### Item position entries
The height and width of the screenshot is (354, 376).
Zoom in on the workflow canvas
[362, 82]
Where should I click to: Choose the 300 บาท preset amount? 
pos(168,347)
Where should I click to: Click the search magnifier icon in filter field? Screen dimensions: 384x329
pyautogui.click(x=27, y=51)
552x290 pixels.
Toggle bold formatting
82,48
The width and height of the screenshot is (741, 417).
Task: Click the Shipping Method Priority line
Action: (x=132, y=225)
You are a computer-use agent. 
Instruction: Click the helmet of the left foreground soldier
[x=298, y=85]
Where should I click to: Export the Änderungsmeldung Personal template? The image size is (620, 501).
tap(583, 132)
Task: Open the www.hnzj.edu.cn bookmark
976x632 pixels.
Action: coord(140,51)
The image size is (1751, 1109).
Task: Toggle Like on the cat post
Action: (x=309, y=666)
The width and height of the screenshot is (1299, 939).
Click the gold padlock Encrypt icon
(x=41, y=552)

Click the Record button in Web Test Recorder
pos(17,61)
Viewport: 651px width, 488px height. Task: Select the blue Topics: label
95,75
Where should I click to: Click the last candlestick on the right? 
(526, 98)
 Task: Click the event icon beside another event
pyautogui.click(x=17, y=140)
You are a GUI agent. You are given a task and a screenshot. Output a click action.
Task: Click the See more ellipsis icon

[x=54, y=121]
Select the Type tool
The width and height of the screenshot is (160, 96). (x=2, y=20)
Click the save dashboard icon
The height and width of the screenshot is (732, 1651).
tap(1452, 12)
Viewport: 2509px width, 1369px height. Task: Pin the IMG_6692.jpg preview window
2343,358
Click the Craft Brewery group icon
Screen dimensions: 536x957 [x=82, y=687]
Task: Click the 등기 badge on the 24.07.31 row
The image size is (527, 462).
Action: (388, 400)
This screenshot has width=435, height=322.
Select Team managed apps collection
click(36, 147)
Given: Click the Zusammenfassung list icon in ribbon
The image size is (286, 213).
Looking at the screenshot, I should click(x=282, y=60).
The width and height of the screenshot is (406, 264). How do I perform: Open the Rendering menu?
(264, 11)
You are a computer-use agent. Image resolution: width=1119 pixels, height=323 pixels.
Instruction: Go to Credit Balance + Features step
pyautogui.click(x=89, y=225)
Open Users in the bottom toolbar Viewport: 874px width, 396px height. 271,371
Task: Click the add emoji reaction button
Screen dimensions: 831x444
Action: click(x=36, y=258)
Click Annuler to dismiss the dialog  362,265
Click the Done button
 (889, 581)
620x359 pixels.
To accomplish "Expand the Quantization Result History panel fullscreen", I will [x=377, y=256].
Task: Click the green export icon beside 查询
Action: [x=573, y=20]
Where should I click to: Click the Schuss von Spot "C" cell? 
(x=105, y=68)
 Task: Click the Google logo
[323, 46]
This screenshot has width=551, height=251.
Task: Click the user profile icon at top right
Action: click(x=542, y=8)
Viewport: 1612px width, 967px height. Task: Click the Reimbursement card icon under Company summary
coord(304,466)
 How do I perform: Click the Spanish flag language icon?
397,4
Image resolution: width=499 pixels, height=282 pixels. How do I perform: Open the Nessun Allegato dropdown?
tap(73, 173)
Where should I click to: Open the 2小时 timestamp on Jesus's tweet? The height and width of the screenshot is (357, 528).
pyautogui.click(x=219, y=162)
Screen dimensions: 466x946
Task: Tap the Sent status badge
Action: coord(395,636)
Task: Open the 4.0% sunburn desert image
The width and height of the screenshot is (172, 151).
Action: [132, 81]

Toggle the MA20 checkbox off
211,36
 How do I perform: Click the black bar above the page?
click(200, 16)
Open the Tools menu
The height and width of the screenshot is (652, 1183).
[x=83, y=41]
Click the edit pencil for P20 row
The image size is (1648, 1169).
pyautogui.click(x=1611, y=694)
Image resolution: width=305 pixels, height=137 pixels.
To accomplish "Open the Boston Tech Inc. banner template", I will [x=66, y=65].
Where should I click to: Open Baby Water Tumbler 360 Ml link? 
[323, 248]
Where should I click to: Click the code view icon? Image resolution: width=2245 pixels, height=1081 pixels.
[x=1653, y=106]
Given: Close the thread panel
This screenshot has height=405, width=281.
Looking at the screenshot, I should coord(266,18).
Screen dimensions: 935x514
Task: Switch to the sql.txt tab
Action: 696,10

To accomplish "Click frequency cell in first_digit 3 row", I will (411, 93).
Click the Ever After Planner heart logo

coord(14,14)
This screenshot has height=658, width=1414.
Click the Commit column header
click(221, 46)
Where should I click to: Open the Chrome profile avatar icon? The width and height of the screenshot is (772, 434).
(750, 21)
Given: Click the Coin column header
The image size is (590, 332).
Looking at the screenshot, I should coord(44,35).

### Set problem
Put every line of the records above into a JSON list of strings, one string per line, and leave out the blank lines.

### Result of this task
[
  "The height and width of the screenshot is (354, 376).",
  "Zoom in on the workflow canvas",
  "[362, 82]",
  "Where should I click to: Choose the 300 บาท preset amount? ",
  "pos(168,347)",
  "Where should I click to: Click the search magnifier icon in filter field? Screen dimensions: 384x329",
  "pyautogui.click(x=27, y=51)",
  "552x290 pixels.",
  "Toggle bold formatting",
  "82,48",
  "The width and height of the screenshot is (741, 417).",
  "Task: Click the Shipping Method Priority line",
  "Action: (x=132, y=225)",
  "You are a computer-use agent. ",
  "Instruction: Click the helmet of the left foreground soldier",
  "[x=298, y=85]",
  "Where should I click to: Export the Änderungsmeldung Personal template? The image size is (620, 501).",
  "tap(583, 132)",
  "Task: Open the www.hnzj.edu.cn bookmark",
  "976x632 pixels.",
  "Action: coord(140,51)",
  "The image size is (1751, 1109).",
  "Task: Toggle Like on the cat post",
  "Action: (x=309, y=666)",
  "The width and height of the screenshot is (1299, 939).",
  "Click the gold padlock Encrypt icon",
  "(x=41, y=552)",
  "Click the Record button in Web Test Recorder",
  "pos(17,61)",
  "Viewport: 651px width, 488px height. Task: Select the blue Topics: label",
  "95,75",
  "Where should I click to: Click the last candlestick on the right? ",
  "(526, 98)",
  " Task: Click the event icon beside another event",
  "pyautogui.click(x=17, y=140)",
  "You are a GUI agent. You are given a task and a screenshot. Output a click action.",
  "Task: Click the See more ellipsis icon",
  "[x=54, y=121]",
  "Select the Type tool",
  "The width and height of the screenshot is (160, 96). (x=2, y=20)",
  "Click the save dashboard icon",
  "The height and width of the screenshot is (732, 1651).",
  "tap(1452, 12)",
  "Viewport: 2509px width, 1369px height. Task: Pin the IMG_6692.jpg preview window",
  "2343,358",
  "Click the Craft Brewery group icon",
  "Screen dimensions: 536x957 [x=82, y=687]",
  "Task: Click the 등기 badge on the 24.07.31 row",
  "The image size is (527, 462).",
  "Action: (388, 400)",
  "This screenshot has width=435, height=322.",
  "Select Team managed apps collection",
  "click(36, 147)",
  "Given: Click the Zusammenfassung list icon in ribbon",
  "The image size is (286, 213).",
  "Looking at the screenshot, I should click(x=282, y=60).",
  "The width and height of the screenshot is (406, 264). How do I perform: Open the Rendering menu?",
  "(264, 11)",
  "You are a computer-use agent. Image resolution: width=1119 pixels, height=323 pixels.",
  "Instruction: Go to Credit Balance + Features step",
  "pyautogui.click(x=89, y=225)",
  "Open Users in the bottom toolbar Viewport: 874px width, 396px height. 271,371",
  "Task: Click the add emoji reaction button",
  "Screen dimensions: 831x444",
  "Action: click(x=36, y=258)",
  "Click Annuler to dismiss the dialog  362,265",
  "Click the Done button",
  " (889, 581)",
  "620x359 pixels.",
  "To accomplish \"Expand the Quantization Result History panel fullscreen\", I will [x=377, y=256].",
  "Task: Click the green export icon beside 查询",
  "Action: [x=573, y=20]",
  "Where should I click to: Click the Schuss von Spot \"C\" cell? ",
  "(x=105, y=68)",
  " Task: Click the Google logo",
  "[323, 46]",
  "This screenshot has width=551, height=251.",
  "Task: Click the user profile icon at top right",
  "Action: click(x=542, y=8)",
  "Viewport: 1612px width, 967px height. Task: Click the Reimbursement card icon under Company summary",
  "coord(304,466)",
  " How do I perform: Click the Spanish flag language icon?",
  "397,4",
  "Image resolution: width=499 pixels, height=282 pixels. How do I perform: Open the Nessun Allegato dropdown?",
  "tap(73, 173)",
  "Where should I click to: Open the 2小时 timestamp on Jesus's tweet? The height and width of the screenshot is (357, 528).",
  "pyautogui.click(x=219, y=162)",
  "Screen dimensions: 466x946",
  "Task: Tap the Sent status badge",
  "Action: coord(395,636)",
  "Task: Open the 4.0% sunburn desert image",
  "The width and height of the screenshot is (172, 151).",
  "Action: [132, 81]",
  "Toggle the MA20 checkbox off",
  "211,36",
  " How do I perform: Click the black bar above the page?",
  "click(200, 16)",
  "Open the Tools menu",
  "The height and width of the screenshot is (652, 1183).",
  "[x=83, y=41]",
  "Click the edit pencil for P20 row",
  "The image size is (1648, 1169).",
  "pyautogui.click(x=1611, y=694)",
  "Image resolution: width=305 pixels, height=137 pixels.",
  "To accomplish \"Open the Boston Tech Inc. banner template\", I will [x=66, y=65].",
  "Where should I click to: Open Baby Water Tumbler 360 Ml link? ",
  "[323, 248]",
  "Where should I click to: Click the code view icon? Image resolution: width=2245 pixels, height=1081 pixels.",
  "[x=1653, y=106]",
  "Given: Close the thread panel",
  "This screenshot has height=405, width=281.",
  "Looking at the screenshot, I should coord(266,18).",
  "Screen dimensions: 935x514",
  "Task: Switch to the sql.txt tab",
  "Action: 696,10",
  "To accomplish \"Click frequency cell in first_digit 3 row\", I will (411, 93).",
  "Click the Ever After Planner heart logo",
  "coord(14,14)",
  "This screenshot has height=658, width=1414.",
  "Click the Commit column header",
  "click(221, 46)",
  "Where should I click to: Open the Chrome profile avatar icon? The width and height of the screenshot is (772, 434).",
  "(750, 21)",
  "Given: Click the Coin column header",
  "The image size is (590, 332).",
  "Looking at the screenshot, I should coord(44,35)."
]